Bakırköy 6. Ağır Ceza Mahkemesi, 17 Ocak 2019'daki kararında Şevket Yıldırım ve Hatice Küçükakyüz'ü "ihmal suretiyle görevi kötüye kullanma" suçundan 10’ar ay, Rüstem Tekin ve Feruz Kutsal'ı da "görevi kötüye kullanma" suçundan 2’şer yıl hapisle cezalandırmış, hükmün açıklanmasını da geri bırakmıştı.
AYM kararı
Müşteki avukatları, olay nedeniyle başlatılan ceza soruşturmasında bir kamu görevlisi hakkında zaman aşımından düşme, diğer bazı kamu görevlileri hakkında da hükmün açıklanmasının geri bırakılmasına karar verilmesi nedeniyle yaşam hakkının ihlal edildiği iddiasına ilişkin 14 Şubat 2018'de Anayasa Mahkemesine başvurdu.

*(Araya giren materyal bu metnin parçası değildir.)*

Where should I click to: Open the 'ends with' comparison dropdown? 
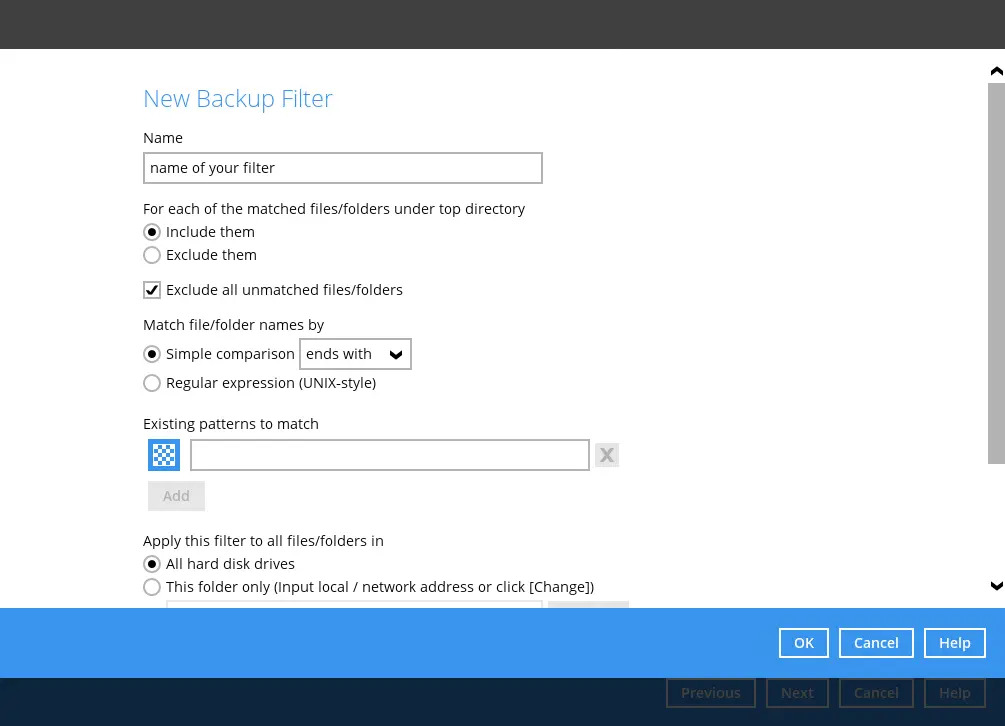355,354
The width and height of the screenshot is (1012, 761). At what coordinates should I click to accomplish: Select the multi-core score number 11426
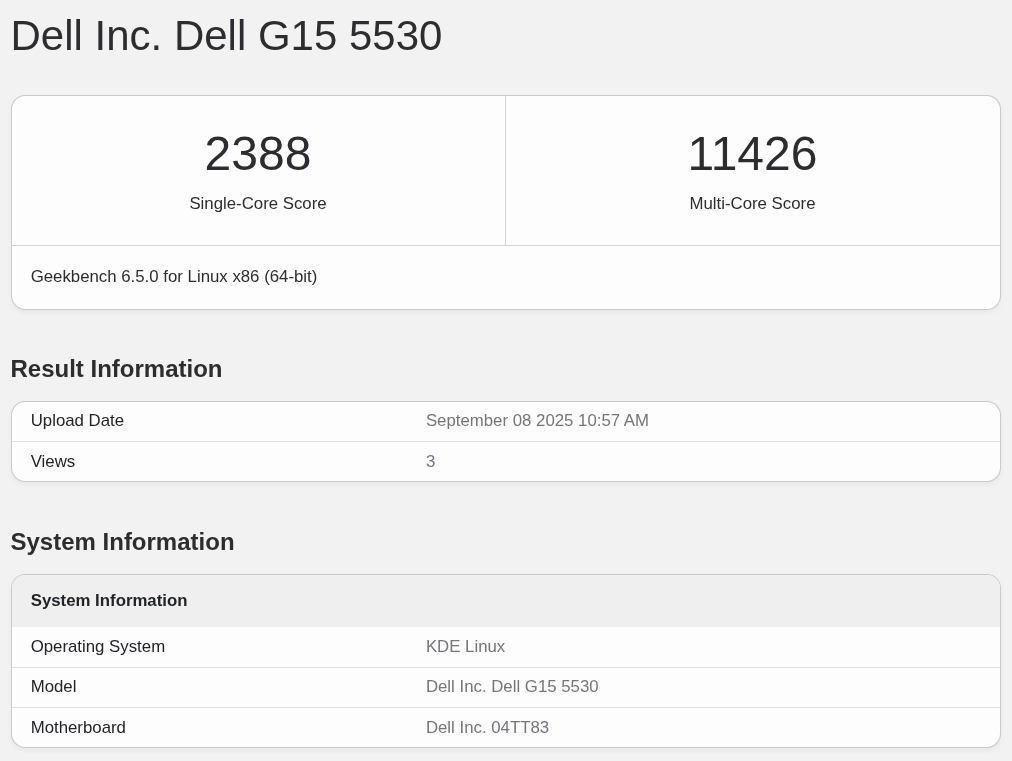click(752, 154)
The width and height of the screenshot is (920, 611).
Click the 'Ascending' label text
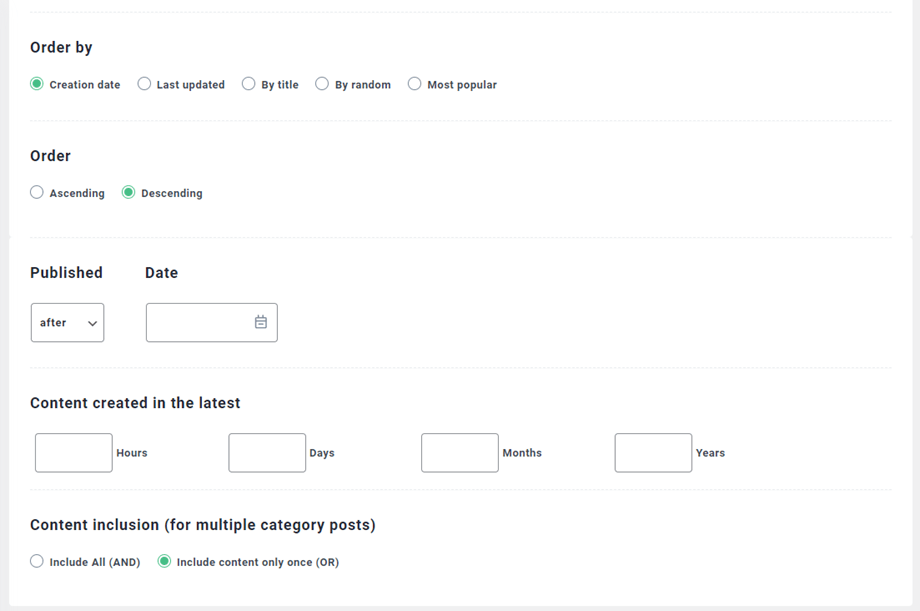pyautogui.click(x=77, y=193)
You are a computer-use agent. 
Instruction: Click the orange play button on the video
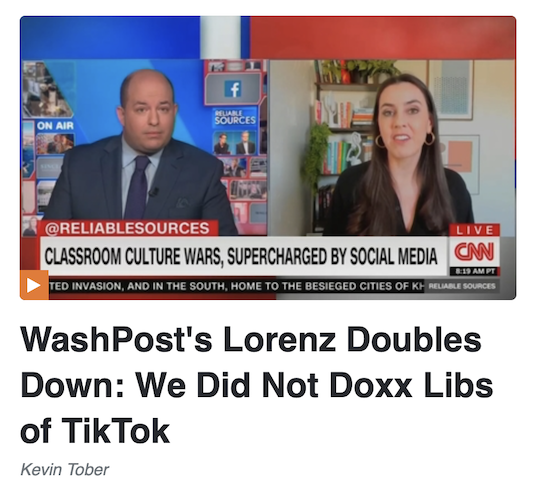point(34,285)
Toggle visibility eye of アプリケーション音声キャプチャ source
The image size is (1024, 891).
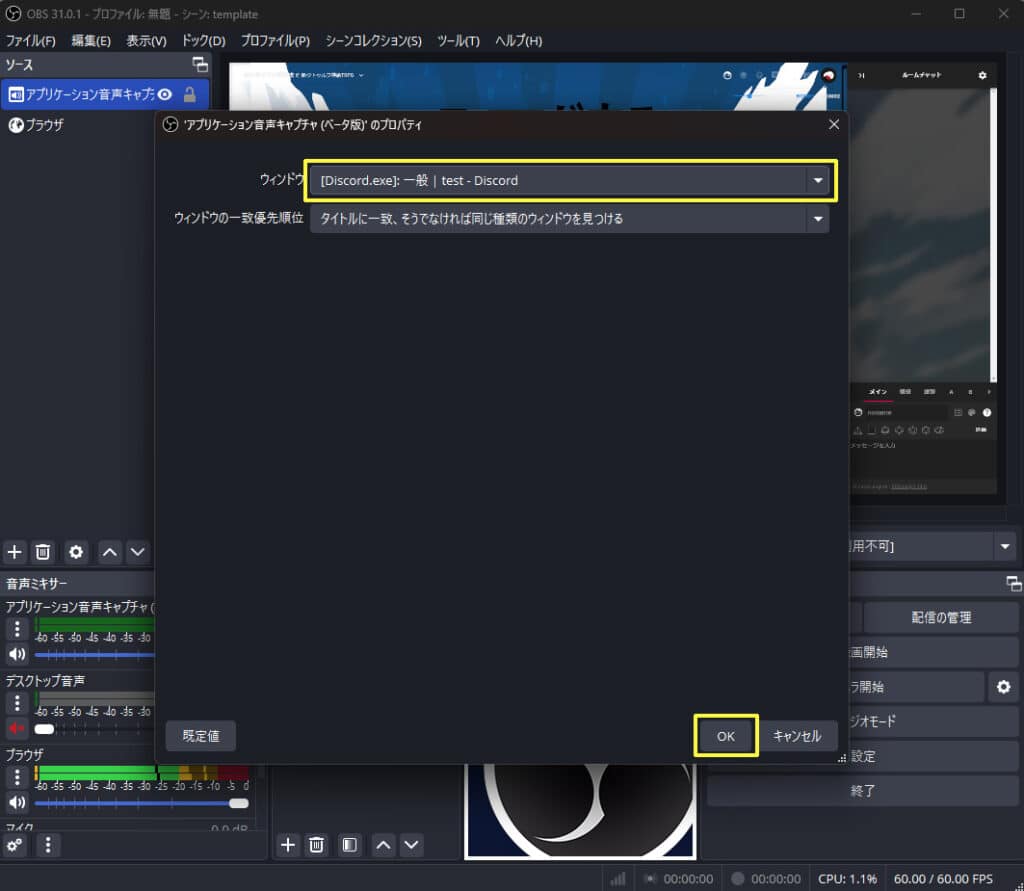(x=165, y=94)
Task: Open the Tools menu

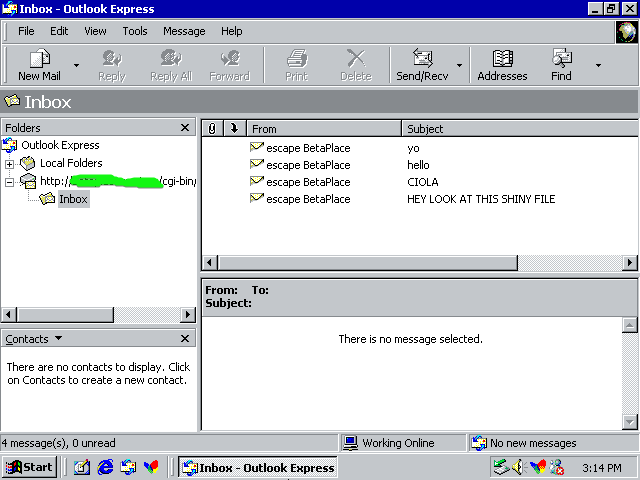Action: coord(135,31)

AYM, yaşam hakkının ihlal edildiğine ilişkin iddianın kabul edilebilir olduğuna ve başvuruculara 1 milyon 200 bin lira manevi tazminatın ödenmesine karar vererek, yeniden yargılama yapılması için kararın bir örneğini Bakırköy 6. Ağır Ceza Mahkemesi'ne gönderdi.
Yeniden yargılama
AYM'nin "yaşam hakkının ihlal edildiği" yönündeki kararının ardından 4 sanık yeniden yargılandı.

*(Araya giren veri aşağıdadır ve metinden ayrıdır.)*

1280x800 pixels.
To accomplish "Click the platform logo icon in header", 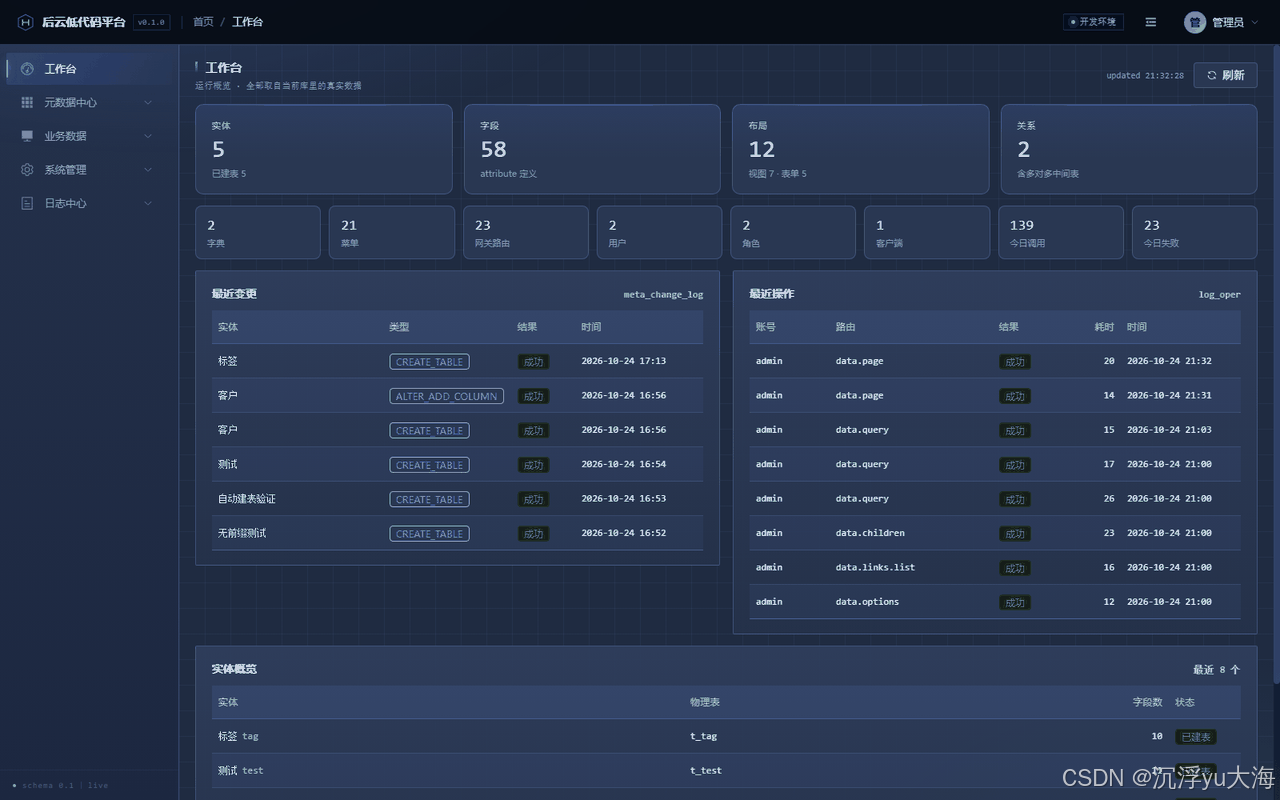I will pos(26,22).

Bakırköy 6. Ağır Ceza Mahkemesi, Zeytinburnu Belediyesinde 2004-2007 arasında imar ve şehircilik müdürü olan sanık Şevket Yıldırım ile 2007'den olay tarihi olan 31 Ocak 2008'e kadar imar ve şehircilik müdürlüğü görevini yapan sanık Hatice Küçükakyüz'ü "ihmal suretiyle görevi kötüye kullanma" suçundan 10'ar ay hapis cezasına çarptırdı.
Zeytinburnu Belediyesinde Haziran 2000'den patlamanın yaşandığı tarihe kadar zabıta müdürü olan sanık Feruz Kutsal ile 2004'ten patlama tarihine kadar ruhsat ve denetim müdürü olarak görev yapan sanık Rüstem Tekin'in "görevi kötüye kullanma" suçundan 1'er yıl 8'er ay hapis cezasına çarptırılmasına karar verdi.
Mahkeme cezalarda 2 aylık takdir indirimi uygularken, sanıkların bir daha suç işlemeyecekleri hususunda olumlu kanaat oluşmadığı gerekçesiyle cezalarında erteleme yapılmasına yer olmadığına hükmetti.